Q: Do you somehow know what the real causes of those riots were?

A: I wouldn’t know the real reason as you are also not sure, but what I know is that the( United Democratic Front)UDF was fighting for freedom but at the end the UDF ended up fighting with the IFP. That’s how the riots in Mshayazafe began until the (African National Congress) ANC fight with (Inkatha Freedom Party) IFP.

Q: Was UDF it the most supported party?

A: That is the ANC it was followed mostly by the youth

Q: Since life has changed in iNanda do you still enjoy living here?

A: as I’m still in Mshayazafe I enjoy being here, 100% (talks to the crowd making noise) I really love this place just the things that are happening here for example we experience floods and we lose our bridges, as you can see there are things that we should be getting as a community but we don’t we don’t get any development we don’t know who should bring development to us even our ward councillor does not bring anything to us. We are IFP but we are led by an ANC councillor which means we are governing ourselves in Mshayazafe but we do talk to our councillor as I speak for the whole community. We told him we need bridges because they are for the benefit of the whole community not for Michael Msomi as an individual. The councillor tries to meet with the chairman of this community but the chairman keeps ignoring the councillor

Q: As the community of Mshayazafe , since there are places like Ohlange, The Ghandi settlement and others does the community see themselves as belonging to those sites?

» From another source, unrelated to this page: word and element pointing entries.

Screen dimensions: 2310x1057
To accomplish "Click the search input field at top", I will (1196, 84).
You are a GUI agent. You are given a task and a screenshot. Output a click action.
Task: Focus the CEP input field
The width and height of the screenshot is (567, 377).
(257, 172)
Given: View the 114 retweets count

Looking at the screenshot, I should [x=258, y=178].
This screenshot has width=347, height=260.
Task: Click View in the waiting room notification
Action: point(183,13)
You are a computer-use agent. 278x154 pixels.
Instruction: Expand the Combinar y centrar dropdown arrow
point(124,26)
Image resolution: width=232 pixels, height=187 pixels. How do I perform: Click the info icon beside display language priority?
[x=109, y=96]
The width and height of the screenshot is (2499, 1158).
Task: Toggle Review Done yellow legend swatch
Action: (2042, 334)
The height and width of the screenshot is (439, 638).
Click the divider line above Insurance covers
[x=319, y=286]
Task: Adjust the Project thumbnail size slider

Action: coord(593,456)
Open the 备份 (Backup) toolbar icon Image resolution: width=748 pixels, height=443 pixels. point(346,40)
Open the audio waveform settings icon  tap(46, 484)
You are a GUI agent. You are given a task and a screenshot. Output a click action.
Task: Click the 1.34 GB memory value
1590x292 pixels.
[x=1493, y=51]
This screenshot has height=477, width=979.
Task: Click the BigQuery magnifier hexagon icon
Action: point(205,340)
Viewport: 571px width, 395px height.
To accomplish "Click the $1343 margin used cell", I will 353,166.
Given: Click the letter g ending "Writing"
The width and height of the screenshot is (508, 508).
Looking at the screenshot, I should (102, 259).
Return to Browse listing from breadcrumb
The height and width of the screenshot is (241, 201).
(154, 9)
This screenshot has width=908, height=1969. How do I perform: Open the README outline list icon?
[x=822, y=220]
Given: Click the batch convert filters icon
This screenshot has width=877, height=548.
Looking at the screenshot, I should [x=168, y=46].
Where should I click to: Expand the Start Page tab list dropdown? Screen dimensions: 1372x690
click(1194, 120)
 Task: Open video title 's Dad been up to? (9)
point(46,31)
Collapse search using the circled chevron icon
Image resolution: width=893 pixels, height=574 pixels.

A: I don’t understand you now can you please talk about Mshayazafe and not other places. Is not that you are in Mshayazafe? So please talk about what the people in Mshayazafe said. If you involve other places that will cause us problems.

 

N.B: This interview had to be cut off, because the interviewee and his friends pointed out that the questions relate to ANC related sites. The interviewee is an IFP supporter and did not want to answer further questions.